John Steen Olsen

Personal information
- Date of birth: 4 January 1943 (age 82)
- Place of birth: Copenhagen, Denmark
- Position(s): Forward

Senior career*
- Years: Team / Apps / (Gls)
- 1961–1968: Hvidovre IF / 204 / (48)
- 1968: Boston Beacons / ? / (?)
- 1969–1970: DOS / 17 / (3)
- 1969–1974: Utrecht / 126 / (21)
- 1974–1975: Feyenoord / 15 / (3)
- 1976: Utrecht / 15 / (5)
- 1976–1977: IFK Malmö / ? / (?)
- 1977–1978: Hvidovre IF / ? / (?)

International career
- 1966–1973: Denmark / 17 / (3)

= John Steen Olsen =

Danish footballer (born 1943)

John Steen Olsen (born 4 January 1943) is a Danish former footballer.
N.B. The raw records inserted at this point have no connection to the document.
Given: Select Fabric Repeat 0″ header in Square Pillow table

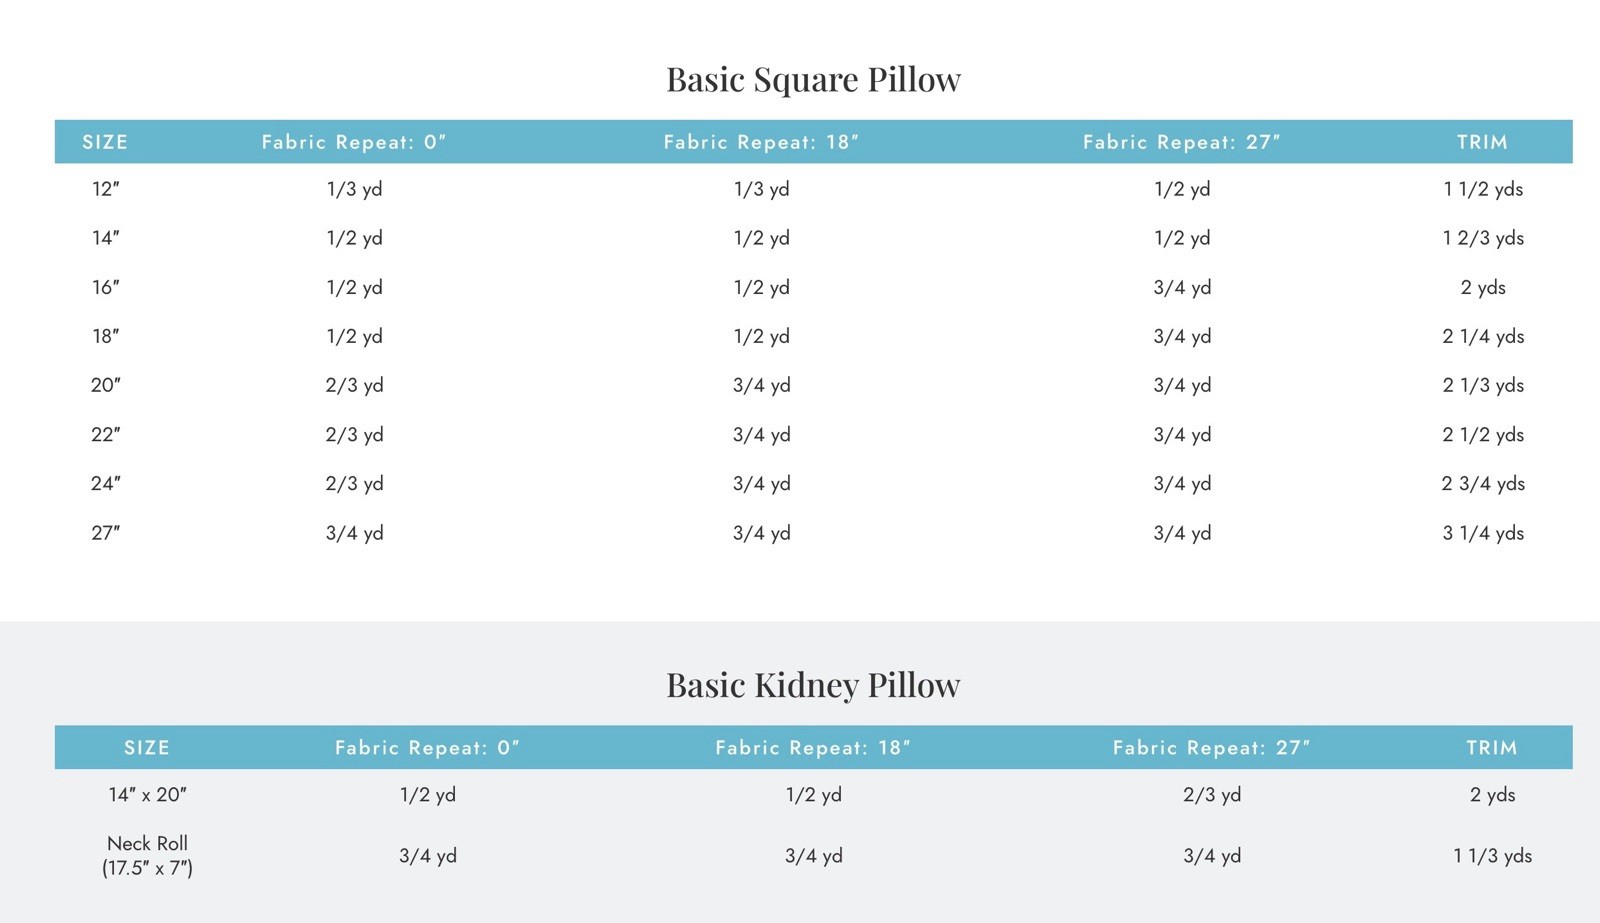Looking at the screenshot, I should click(x=354, y=142).
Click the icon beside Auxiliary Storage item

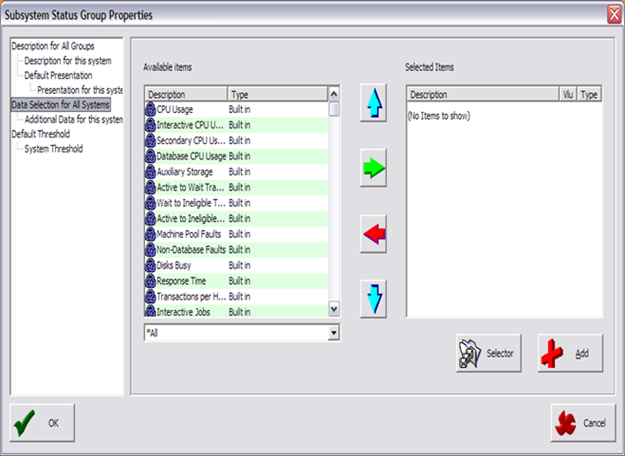point(150,172)
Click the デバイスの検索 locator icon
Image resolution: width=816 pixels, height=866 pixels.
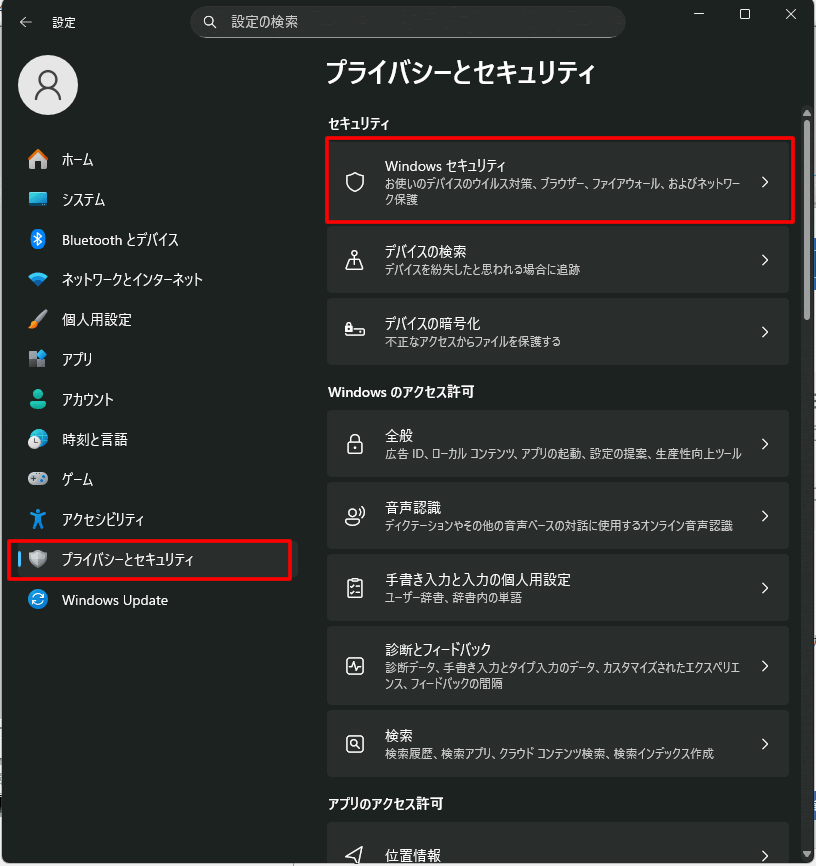click(x=354, y=260)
He played for Hvidovre IF, Boston Beacons, VV DOS, FC Utrecht, Feyenoord and IFK Malmö during his active career.

After his career, he worked as a scout for Ajax in Scandinavia, bringing players such as Zlatan Ibrahimović, Viktor Fischer, Christian Eriksen, Michael Laudrup and Kasper Dolberg to Amsterdam.